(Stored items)
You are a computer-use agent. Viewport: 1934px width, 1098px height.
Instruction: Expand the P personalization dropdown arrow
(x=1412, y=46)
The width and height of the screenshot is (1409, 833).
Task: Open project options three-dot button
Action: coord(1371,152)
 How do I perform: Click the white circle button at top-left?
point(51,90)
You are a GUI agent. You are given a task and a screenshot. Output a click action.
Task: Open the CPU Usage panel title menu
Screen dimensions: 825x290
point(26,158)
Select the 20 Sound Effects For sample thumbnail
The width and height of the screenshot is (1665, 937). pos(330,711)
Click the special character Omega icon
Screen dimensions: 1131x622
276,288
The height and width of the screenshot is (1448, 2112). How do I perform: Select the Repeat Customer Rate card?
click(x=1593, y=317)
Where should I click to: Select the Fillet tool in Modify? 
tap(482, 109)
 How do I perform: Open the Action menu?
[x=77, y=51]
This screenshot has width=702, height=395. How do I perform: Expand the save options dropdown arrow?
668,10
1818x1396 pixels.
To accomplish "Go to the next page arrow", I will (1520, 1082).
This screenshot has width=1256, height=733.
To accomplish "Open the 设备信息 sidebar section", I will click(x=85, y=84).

— Brief —
Lines with the word "accomplish": how many appear in the data? State only the number.

— Worked solution —
2